How to complete this task – Repeat, please, exactly the lines from the one that has "The height and width of the screenshot is (595, 855)." through the end of the records below, with pictures dropped.
------ Dataset records ------
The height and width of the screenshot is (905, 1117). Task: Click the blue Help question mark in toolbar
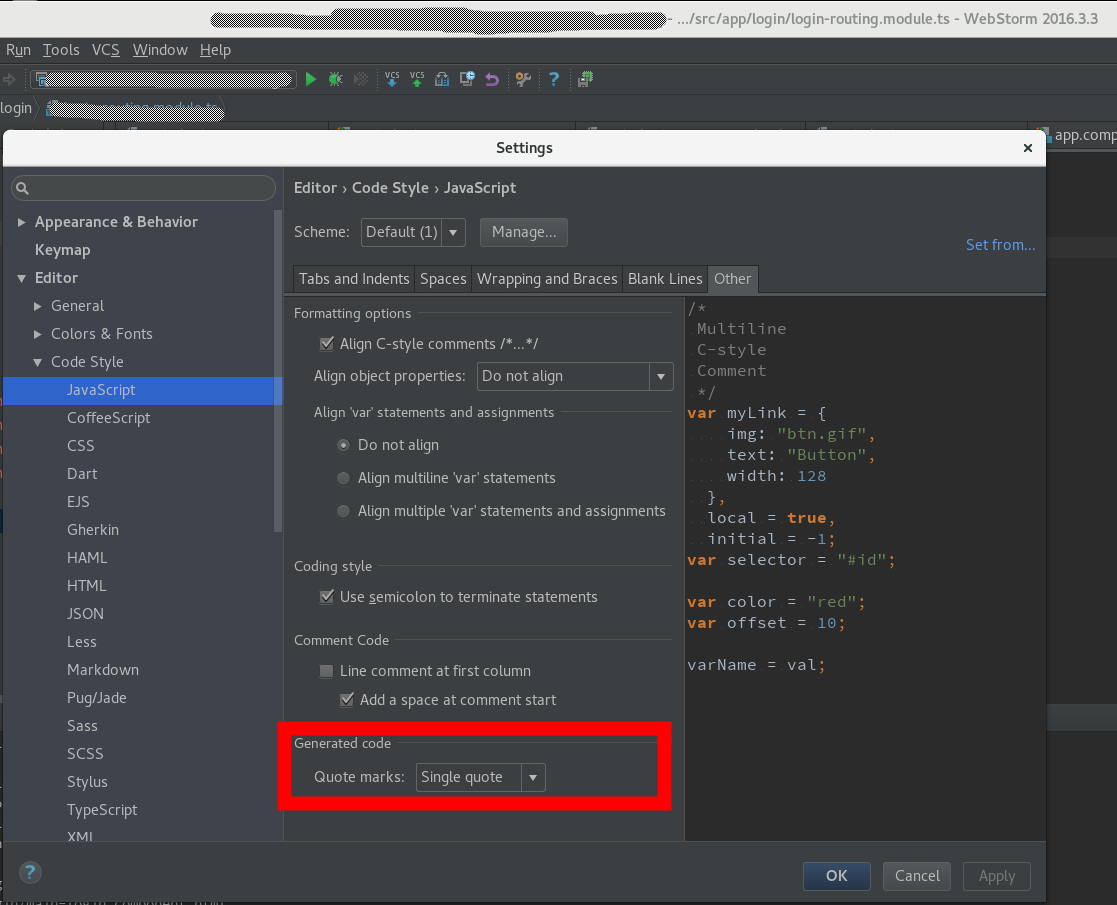point(554,79)
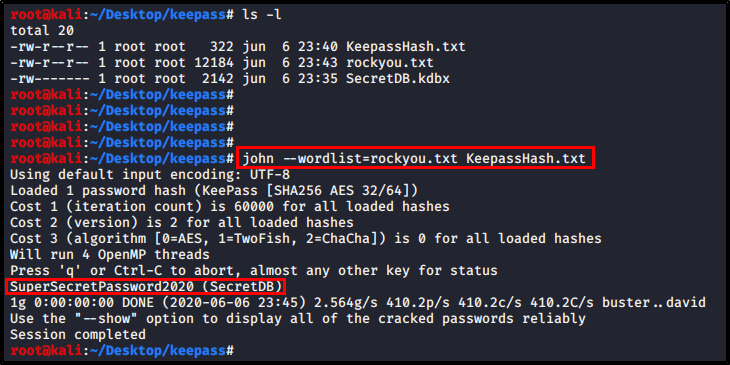The image size is (730, 365).
Task: Click the '1g 0:00:00:00 DONE' status line
Action: pyautogui.click(x=358, y=303)
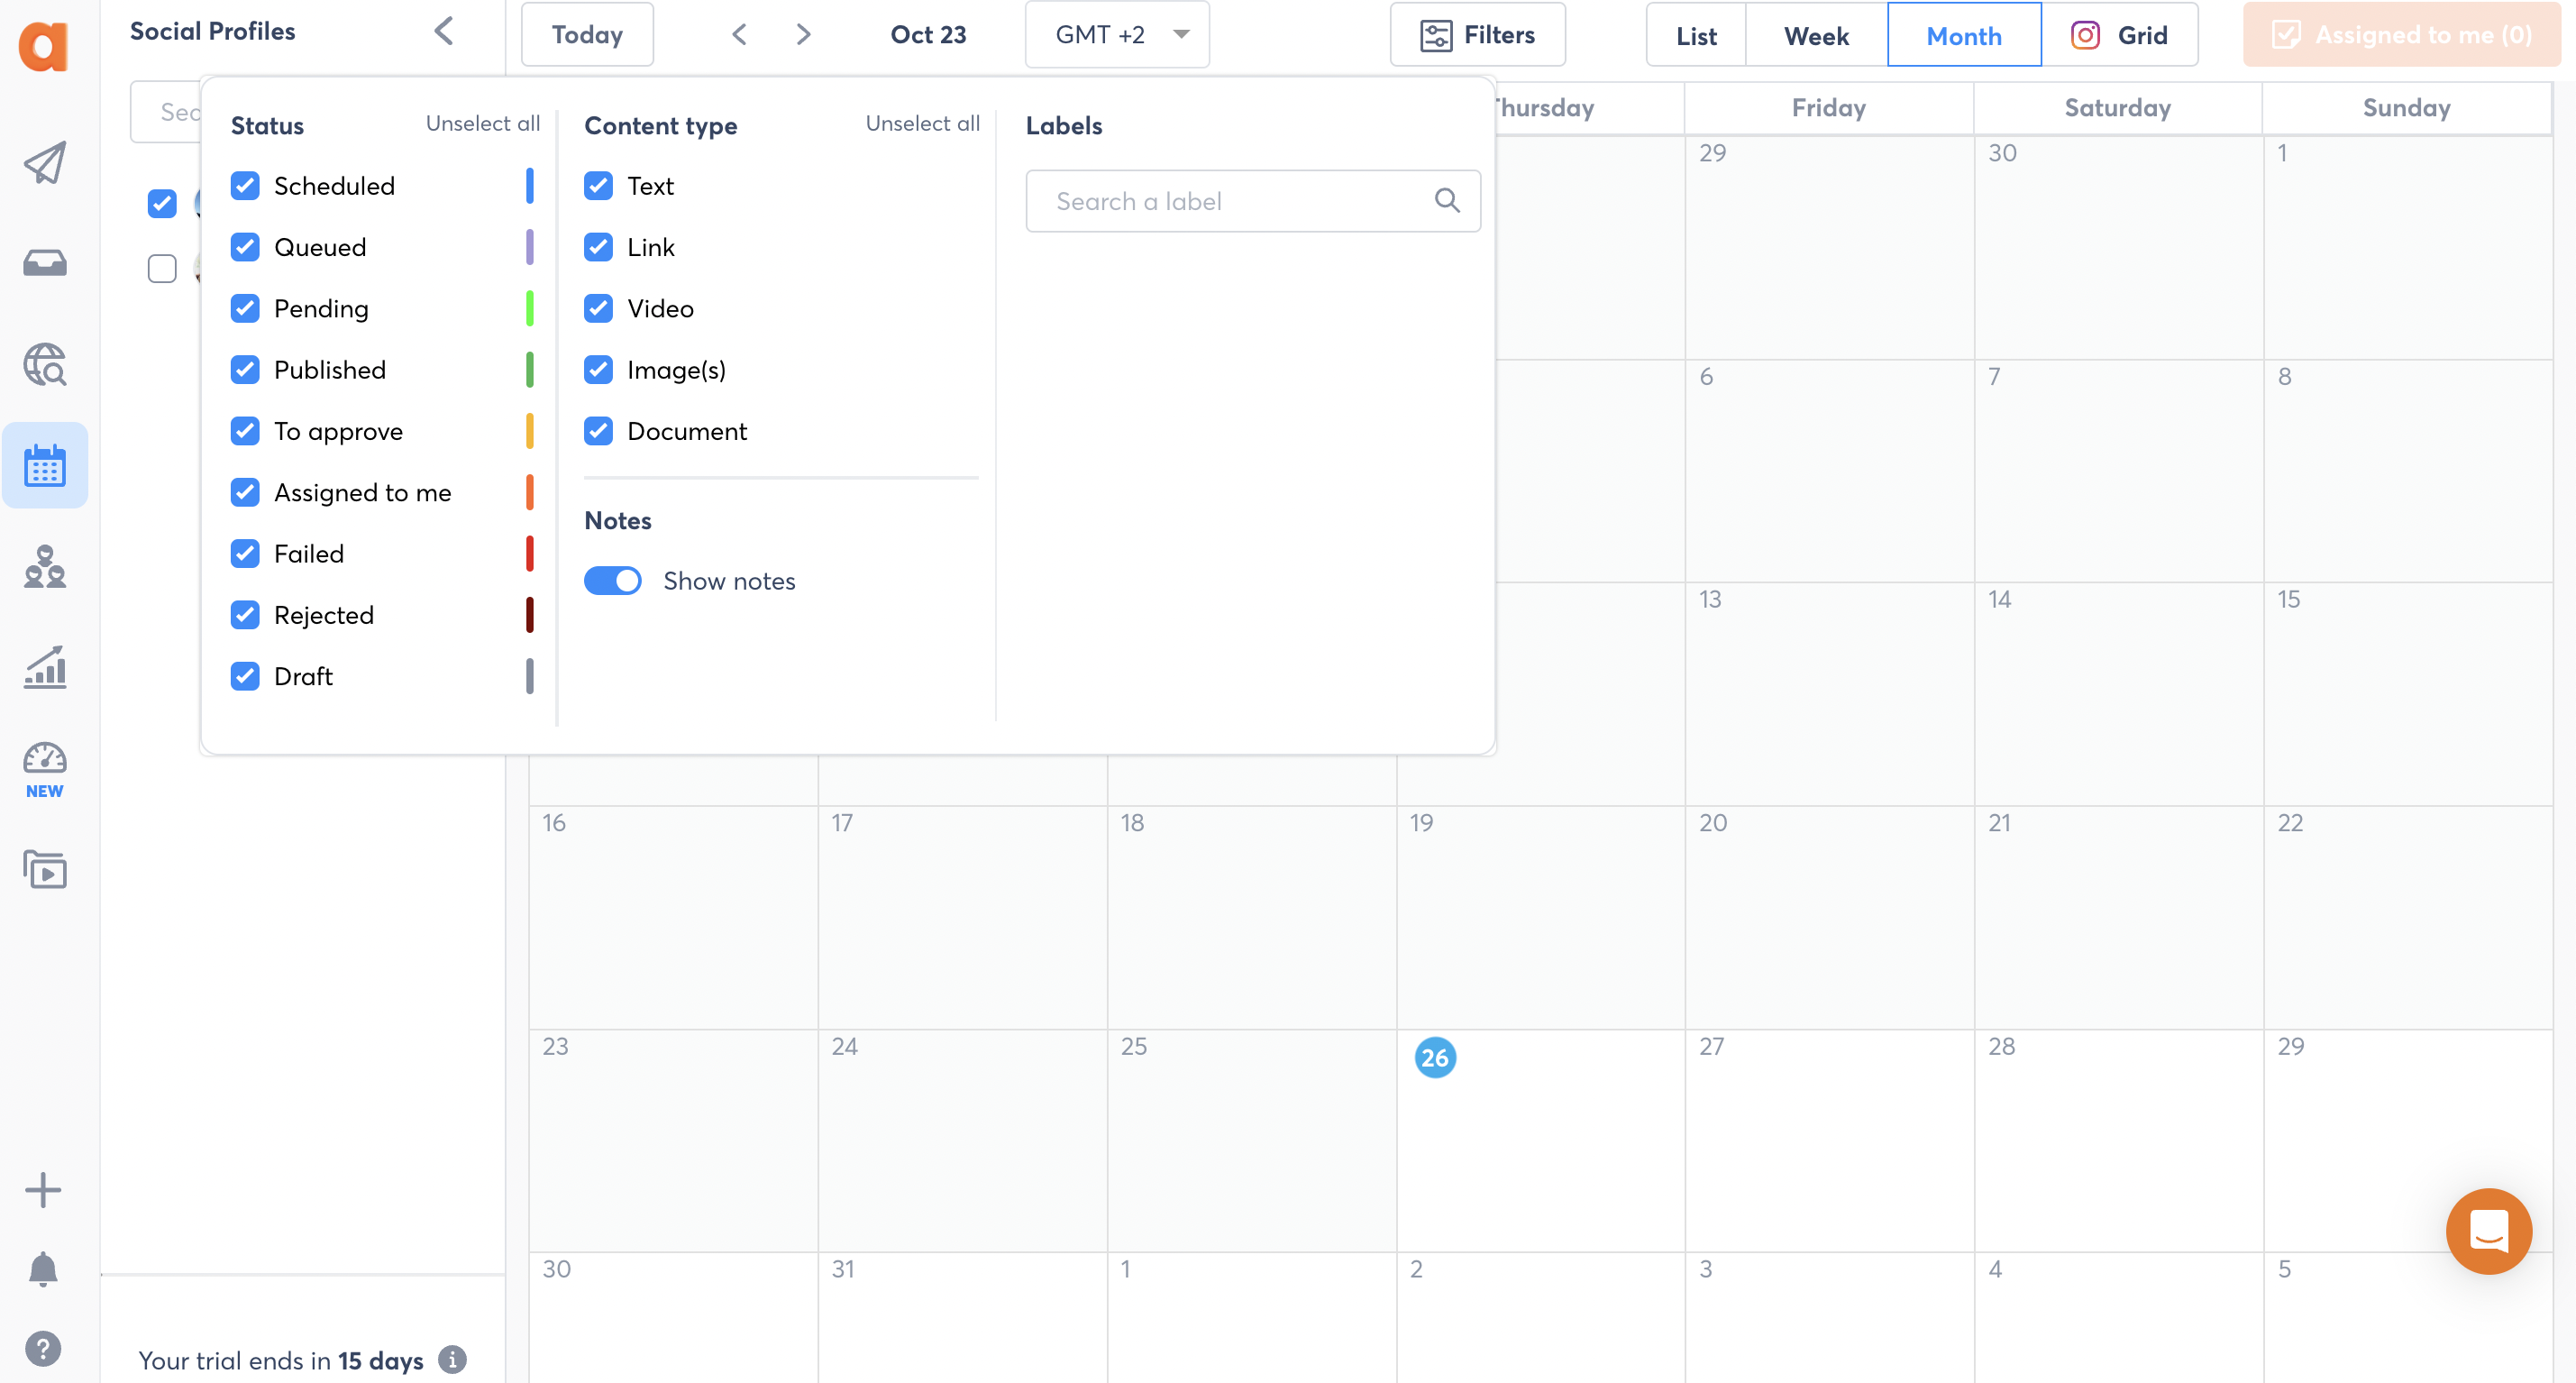Click the Unselect all for Content type

(920, 124)
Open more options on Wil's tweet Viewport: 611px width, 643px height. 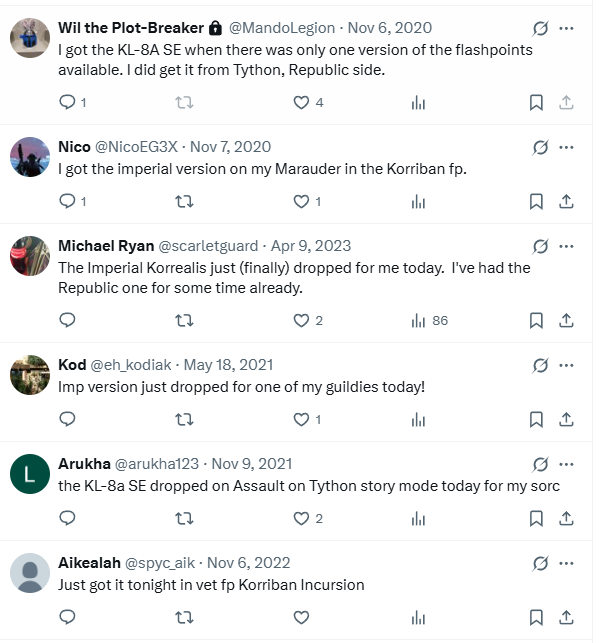pyautogui.click(x=566, y=27)
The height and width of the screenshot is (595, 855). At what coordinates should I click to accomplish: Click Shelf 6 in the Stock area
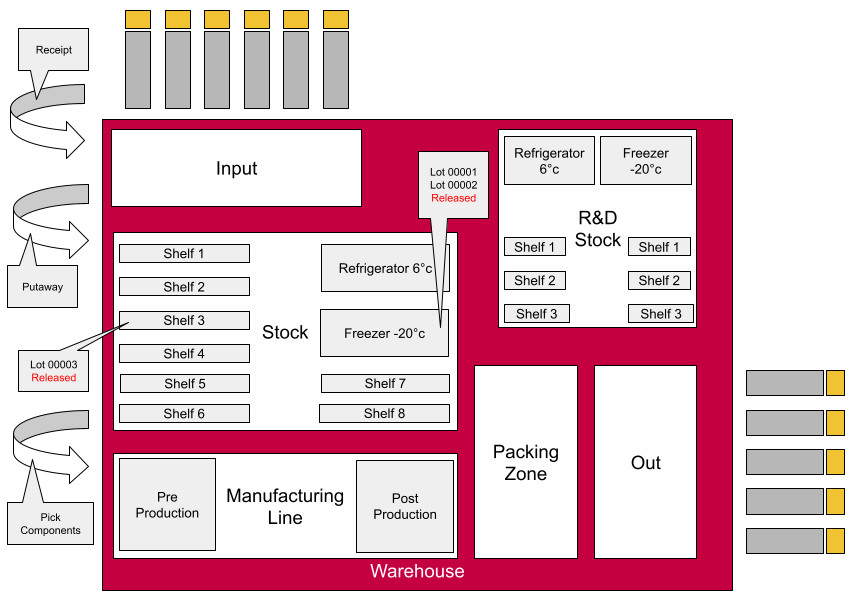tap(184, 414)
------
Exercise result –
The height and width of the screenshot is (595, 855). At what coordinates should I click to accomplish: Click Shelf 6 in the Stock area
tap(184, 414)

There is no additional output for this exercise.